I converted the .d file to mzML via:

docker run -it --rm -e WINEDEBUG=-all -v /path/to/data:/data chambm/pwiz-skyline-i-agree-to-the-vendor-licenses wine msconvert 0714_48mix_50uM_02.d --mzML --chromatogramFilter "index[1-]" -o output3 `format: mzML m/z: Compression-None, 64-bit intensity: Compression-None, 32-bit rt: Compression-None, 64-bit ByteOrder_LittleEndian indexed="true" outputPath: output3 extension: .mzML contactFilename: runIndexSet:

spectrum list filters:

chromatogram list filters: index[1-]

filenames: 0714_48mix_50uM_02.d

processing file: 0714_48mix_50uM_02.d calculating source file checksums [ChromatogramListFactory] Ignoring wrapper: index[1-] writing output file: output3\0714_48mix_50uM_02.mzML`

This yields the same binary data error.

jamesrgraham commented 3 years ago

0714_48mix_50uM_02.mzML.zip

Attached is the converted mzML file using the --chromatogramFilter "index[1-]" filter.

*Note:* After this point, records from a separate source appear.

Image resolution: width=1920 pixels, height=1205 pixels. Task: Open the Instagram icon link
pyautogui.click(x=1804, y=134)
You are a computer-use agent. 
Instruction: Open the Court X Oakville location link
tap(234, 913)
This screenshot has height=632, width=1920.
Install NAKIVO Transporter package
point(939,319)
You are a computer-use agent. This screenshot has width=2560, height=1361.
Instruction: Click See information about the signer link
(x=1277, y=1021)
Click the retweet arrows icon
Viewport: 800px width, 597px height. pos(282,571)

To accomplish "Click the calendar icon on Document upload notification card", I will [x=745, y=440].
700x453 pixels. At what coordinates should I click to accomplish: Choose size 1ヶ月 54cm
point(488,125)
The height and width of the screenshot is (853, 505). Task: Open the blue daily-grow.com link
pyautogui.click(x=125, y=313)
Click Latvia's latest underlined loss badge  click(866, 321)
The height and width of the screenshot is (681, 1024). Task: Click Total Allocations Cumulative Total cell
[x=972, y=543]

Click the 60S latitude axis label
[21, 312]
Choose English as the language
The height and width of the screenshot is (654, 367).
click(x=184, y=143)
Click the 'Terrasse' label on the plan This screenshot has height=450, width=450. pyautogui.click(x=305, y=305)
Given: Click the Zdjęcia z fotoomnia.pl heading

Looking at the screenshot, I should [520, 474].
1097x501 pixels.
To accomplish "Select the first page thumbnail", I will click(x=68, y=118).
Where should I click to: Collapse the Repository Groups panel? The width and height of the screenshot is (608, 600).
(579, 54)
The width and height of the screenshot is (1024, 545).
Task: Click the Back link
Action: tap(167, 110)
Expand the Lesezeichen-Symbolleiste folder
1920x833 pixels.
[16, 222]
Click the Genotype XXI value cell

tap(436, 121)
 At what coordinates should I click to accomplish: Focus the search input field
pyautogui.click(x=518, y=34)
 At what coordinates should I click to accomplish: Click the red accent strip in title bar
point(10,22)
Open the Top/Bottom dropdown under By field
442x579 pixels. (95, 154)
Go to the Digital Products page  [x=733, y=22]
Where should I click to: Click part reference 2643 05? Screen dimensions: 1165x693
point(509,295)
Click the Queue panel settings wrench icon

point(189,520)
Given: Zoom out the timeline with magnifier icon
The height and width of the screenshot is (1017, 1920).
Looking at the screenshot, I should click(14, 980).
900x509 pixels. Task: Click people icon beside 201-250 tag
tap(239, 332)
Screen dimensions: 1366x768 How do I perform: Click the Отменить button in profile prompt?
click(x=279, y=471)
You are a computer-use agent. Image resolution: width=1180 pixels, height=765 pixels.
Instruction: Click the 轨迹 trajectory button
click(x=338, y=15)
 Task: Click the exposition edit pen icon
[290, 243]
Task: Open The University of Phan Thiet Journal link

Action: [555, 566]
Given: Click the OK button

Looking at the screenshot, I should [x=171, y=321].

jorainer commented 3 years ago

Hm, what puzzles me is that the file above still contains the TIC with the "non-standard data array" binary data type. could you maybe use --chromatogramFilter "index[2-]"? just to see if we get rid of the TIC in that way...

jamesrgraham commented 3 years ago

docker run -it --rm -e WINEDEBUG=-all -v /mnt/m176906/KATIE:/data chambm/pwiz-skyline-i-agree-to-the-vendor-licenses wine msconvert 0714_48mix_50uM_02.d --mzML --chromatogramFilter "index[2-]" -o output4


    m/z: Compression-None, 64-bit
    intensity: Compression-None, 32-bit
    rt: Compression-None, 64-bit
ByteOrder_LittleEndian
 indexed="true"
outputPath: output4
extension: .mzML
contactFilename:
runIndexSet:

spectrum list filters:

chromatogram list filters:
  index[2-]

filenames:
  0714_48mix_50uM_02.d

processing file: 0714_48mix_50uM_02.d
calculating source file checksums
[ChromatogramListFactory] Ignoring wrapper: index[2-]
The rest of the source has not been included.